Sarah Raven on How to Sow Peas in a New Way

Most people will tell you that sowing seed direct into the garden is the easiest way. However, on my heavy soil that’s not the case. I get decent germination rates sowing in this way from May until mid-August, but earlier or later than that I always end up with very patchy rows. The seed rots before it germinates.

I started experimenting with different sowing techniques and now use different systems to suit different plants. My germination rates have gone from between 30 and 50 per cent to nearly 100 per cent.

I sow about half my veg into lengths of guttering from the local builder’s yard, filled with a non-peat-based potting compost. I read about this in Geoff Hamilton’s Organic Garden Book and experimented with peas. It was a triumph. They germinated quickly and consistently in the warmth of my polytunnel and were transplanted outside without a hiccup. We were eating sugar snaps six weeks ahead of any previous year.

So why use guttering? You can put the lengths somewhere protected; it doesn’t need lots of soil preparation; sowing like this takes no more time than sowing direct; and, standing at a table, you can sow carefully and space evenly. I sow two seeds to every planting station (look at the final planting distance on the back of the pack) and if both germinate, I take out one before planting. Because I can do the thinning with the plants still in the gutters, it saves kneeling down or bending. And the method is very conservative of seed.

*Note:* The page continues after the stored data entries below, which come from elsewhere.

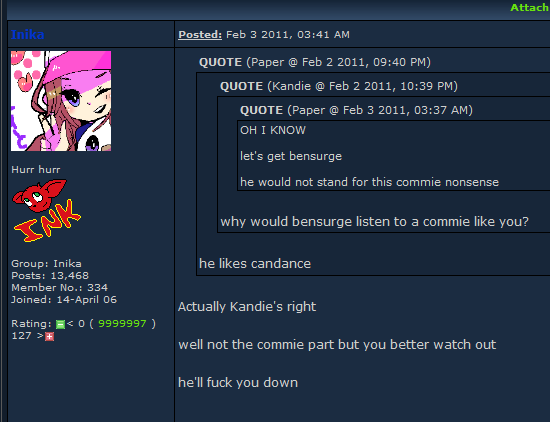This screenshot has width=550, height=422.
Task: Click the line 'he would not stand for this commie nonsense'
Action: (x=369, y=182)
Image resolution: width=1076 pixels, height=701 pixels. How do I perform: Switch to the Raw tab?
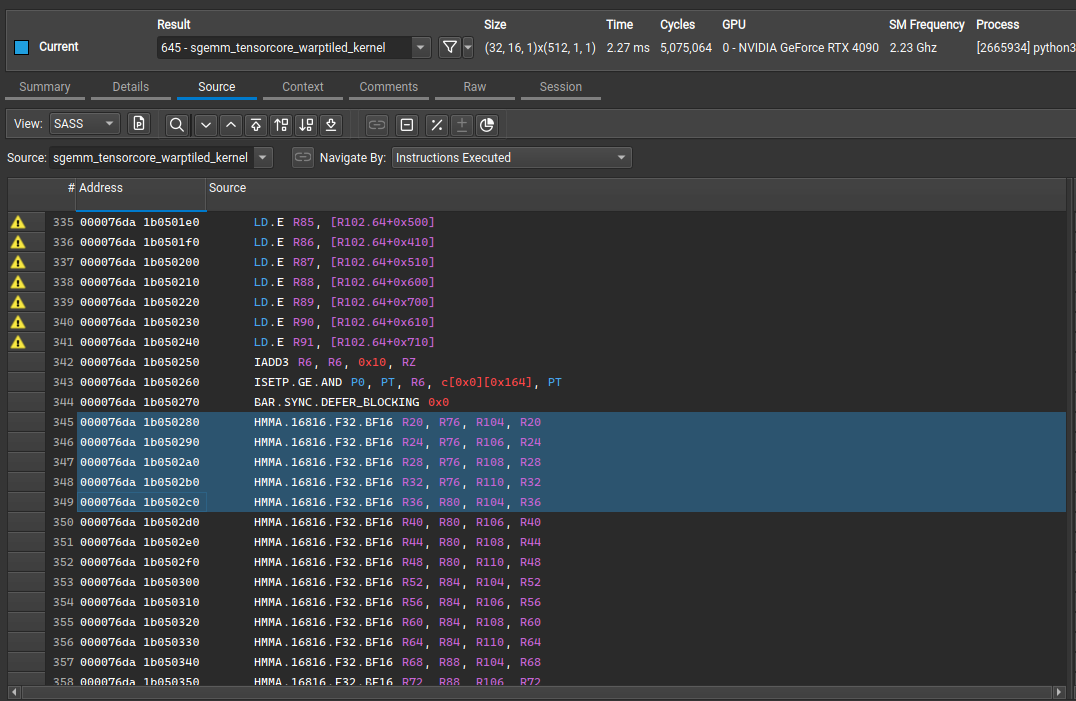[x=475, y=87]
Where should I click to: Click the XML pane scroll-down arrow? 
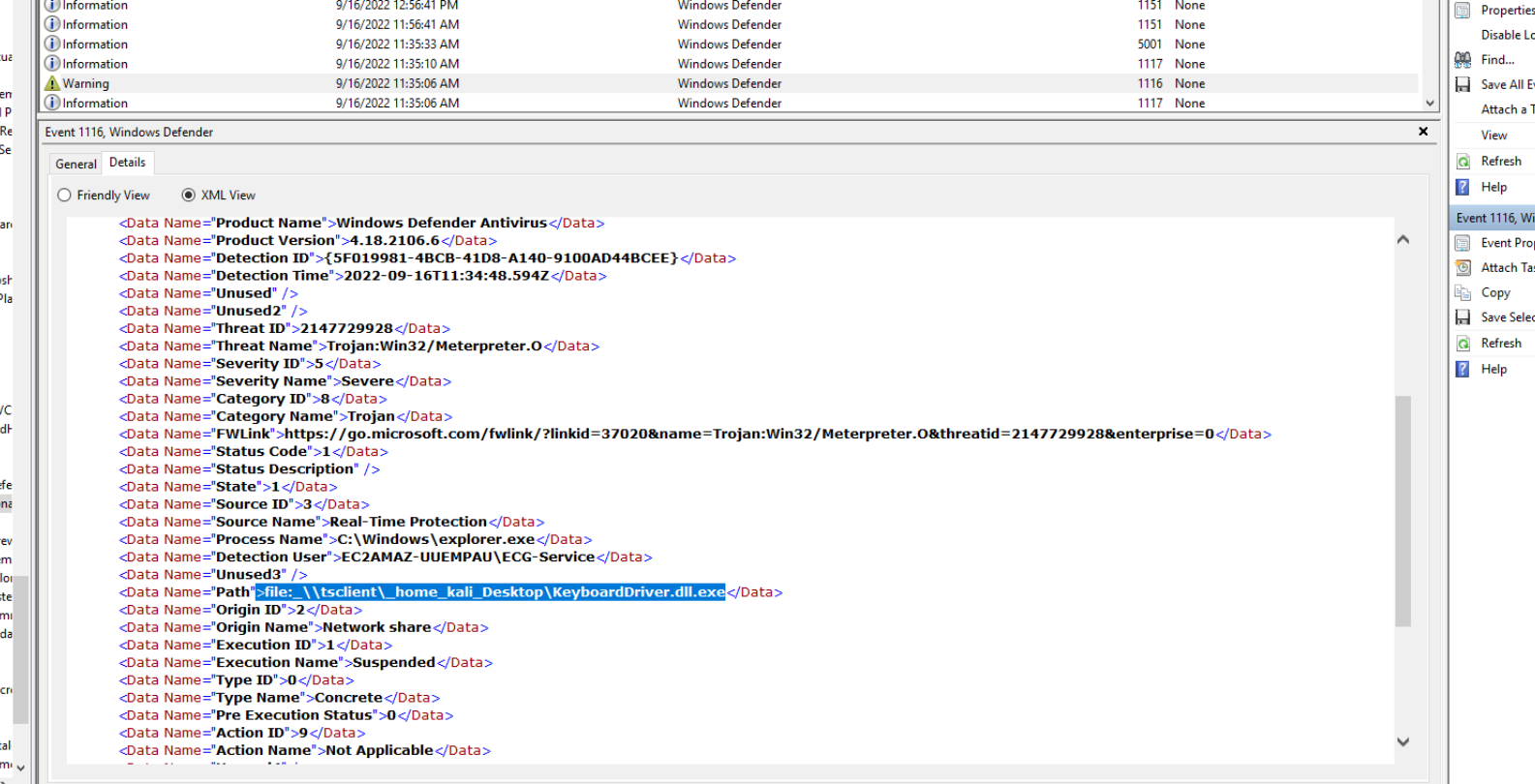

I’ve found that guttering works even without a greenhouse. Line up your pipes somewhere sheltered in the garden at this time of year and stretch a mini extendable polytunnel over them. You’ll still get germination in half the time.

When planting from the gutter you will need two people, one at either end. First, in the garden, make a trench the same depth and length as the pipe, scooping out the soil with a trowel or draw hoe. Water the pipe well to bind the compost, then slide the seedlings from the guttering into the U-shaped trench, pushing lengths about 45cm (18in) long at a time. Slide one section in, then push the next forward to the mouth of the pipe, and so on.